:: WHAT IS EXPECTED ::
Rewrite the records starting with the line that contains "Viewport: 1456px width, 819px" and continuing through the end of the records, changing every "sidebar" to "side panel" and leaving everything else unchanged.
***** DATASET ROWS
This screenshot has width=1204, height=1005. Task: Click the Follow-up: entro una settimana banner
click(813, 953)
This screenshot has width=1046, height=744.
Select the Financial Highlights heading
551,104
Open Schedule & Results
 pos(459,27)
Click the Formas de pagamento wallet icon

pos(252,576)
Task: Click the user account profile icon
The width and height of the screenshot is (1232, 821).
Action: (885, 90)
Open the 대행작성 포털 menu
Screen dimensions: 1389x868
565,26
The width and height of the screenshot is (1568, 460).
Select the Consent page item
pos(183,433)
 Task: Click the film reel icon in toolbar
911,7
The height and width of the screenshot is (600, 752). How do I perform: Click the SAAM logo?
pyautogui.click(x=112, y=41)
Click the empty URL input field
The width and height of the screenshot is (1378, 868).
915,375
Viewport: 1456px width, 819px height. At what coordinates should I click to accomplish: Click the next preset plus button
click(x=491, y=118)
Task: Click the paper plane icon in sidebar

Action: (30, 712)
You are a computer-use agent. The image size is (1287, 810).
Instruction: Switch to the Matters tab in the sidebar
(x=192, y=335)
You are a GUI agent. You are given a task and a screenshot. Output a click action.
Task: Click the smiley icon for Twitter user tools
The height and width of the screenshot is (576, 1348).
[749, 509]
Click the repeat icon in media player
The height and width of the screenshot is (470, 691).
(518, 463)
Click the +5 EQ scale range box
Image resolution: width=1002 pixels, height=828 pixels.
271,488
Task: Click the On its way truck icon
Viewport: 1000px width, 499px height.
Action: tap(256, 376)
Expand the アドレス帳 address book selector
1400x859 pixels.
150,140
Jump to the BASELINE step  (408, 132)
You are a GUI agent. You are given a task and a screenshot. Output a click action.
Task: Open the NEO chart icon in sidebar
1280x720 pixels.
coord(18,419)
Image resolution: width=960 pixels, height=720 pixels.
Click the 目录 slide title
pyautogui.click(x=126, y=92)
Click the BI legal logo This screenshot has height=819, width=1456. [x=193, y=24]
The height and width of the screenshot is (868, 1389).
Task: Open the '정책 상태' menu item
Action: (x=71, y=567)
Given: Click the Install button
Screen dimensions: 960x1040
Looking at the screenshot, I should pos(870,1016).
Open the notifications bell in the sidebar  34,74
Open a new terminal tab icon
**********
:: FULL OUTPUT ::
Viewport: 1456px width, 819px height. At what coordinates should I click to accomplish: Click the next preset plus button
click(x=491, y=118)
Task: Click the paper plane icon in side panel

Action: (30, 712)
You are a computer-use agent. The image size is (1287, 810).
Instruction: Switch to the Matters tab in the side panel
(x=192, y=335)
You are a GUI agent. You are given a task and a screenshot. Output a click action.
Task: Click the smiley icon for Twitter user tools
The height and width of the screenshot is (576, 1348).
[749, 509]
Click the repeat icon in media player
The height and width of the screenshot is (470, 691).
(518, 463)
Click the +5 EQ scale range box
Image resolution: width=1002 pixels, height=828 pixels.
271,488
Task: Click the On its way truck icon
Viewport: 1000px width, 499px height.
Action: tap(256, 376)
Expand the アドレス帳 address book selector
1400x859 pixels.
150,140
Jump to the BASELINE step  (408, 132)
You are a GUI agent. You are given a task and a screenshot. Output a click action.
Task: Open the NEO chart icon in side panel
1280x720 pixels.
coord(18,419)
Image resolution: width=960 pixels, height=720 pixels.
Click the 目录 slide title
pyautogui.click(x=126, y=92)
Click the BI legal logo This screenshot has height=819, width=1456. [x=193, y=24]
The height and width of the screenshot is (868, 1389).
Task: Open the '정책 상태' menu item
Action: (x=71, y=567)
Given: Click the Install button
Screen dimensions: 960x1040
Looking at the screenshot, I should pos(870,1016).
Open the notifications bell in the side panel  34,74
Open a new terminal tab icon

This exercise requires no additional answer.